There was no greater increase in leg press or chest press strength from creatine supplementation, independent of frequency of ingestion. One possible explanation may involve the complexity of the exercises involved. Complex multijoint exercises (i.e., leg press, chest press) involve greater learning and coordination compared to the single-joint exercises (i.e., biceps curl) (35). Therefore, the increase in leg press and chest press strength may have been due to learning, as all 4 groups increased strength equally over time; suggesting that a longer (>6 weeks) creatine intervention may have been required. Another possible explanation may involve the potentially large interindividual differences in initial endogenous creatine stores between subjects (38). Individuals with low resting intramuscular creatine stores (i.e., ∼100 mmol kg−1 dry mass) experience the greatest benefit from creatine supplementation (6,38). For example, we showed that healthy vegetarian adults who had low initial resting intramuscular creatine concentrations (117 mmol kg mmol kg−1 dry mass) experienced a significant increase in total creatine content (PCr and free creatine) from creatine supplementation, which was correlated with an increase in lean tissue mass (6). Furthermore, Casey et al. (16) found a significant correlation between increased intramuscular creatine content in type II muscle fibers and cycling performance in young men. Again, muscle biopsies were not performed in this study, so we are unable to determine resting intramuscular creatine content between students, which may have influenced our results. However, we did observe a significant increase in leg press strength in men who supplemented with creatine compared to women on creatine. Men appear to respond more favorably to creatine supplementation (17), possibly because of reduced intramuscular creatine content allowing for accelerated creatine uptake with supplementation (22). Furthermore, creatine supplementation in men appears to reduce muscle protein catabolism compared to women (30); potentially allowing for accelerated muscle recovery from RT sessions.

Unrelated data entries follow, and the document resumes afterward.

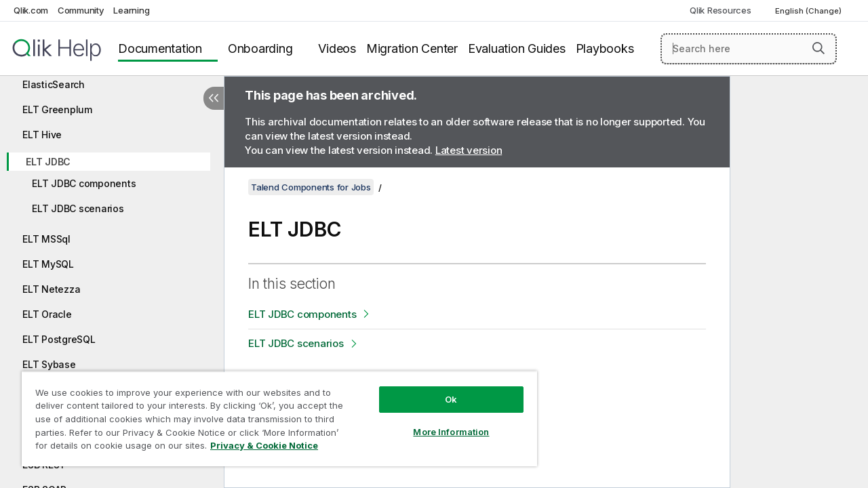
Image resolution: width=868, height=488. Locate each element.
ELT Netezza (51, 289)
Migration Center (412, 48)
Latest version (469, 150)
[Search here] (749, 49)
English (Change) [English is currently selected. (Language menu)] (809, 11)
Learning (131, 10)
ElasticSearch (54, 84)
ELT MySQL (48, 264)
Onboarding (260, 48)
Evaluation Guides (517, 48)
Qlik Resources (720, 10)
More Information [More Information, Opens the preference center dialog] (441, 422)
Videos (337, 48)
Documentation (160, 48)
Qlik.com (31, 10)
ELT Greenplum (57, 109)
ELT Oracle (47, 314)
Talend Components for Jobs (311, 187)
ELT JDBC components (83, 183)
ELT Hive (42, 134)
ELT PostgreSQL (59, 339)
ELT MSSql (46, 239)
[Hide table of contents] (214, 98)
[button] (818, 48)
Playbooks (605, 48)
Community (81, 10)
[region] (273, 413)
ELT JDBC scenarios (78, 208)
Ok (441, 389)
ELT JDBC (48, 161)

In conclusion, the results of this study suggest that the frequency of short-term creatine supplementation has a small effect on regional muscle thickness. Consuming approximately 4-6 g of creatine immediately before and 4-6 g of creatine immediately after each RT session may be beneficial if consumed for a longer period of time (i.e., ≥6 weeks). However, the generalizability of these results are limited to short-term training only. Future research should directly compare the effects of longer-term (i.e., ≥6 weeks) creatine supplementation immediately before vs. after RT in untrained and trained adults to further enhance the development of optimal RT and creatine application strategies.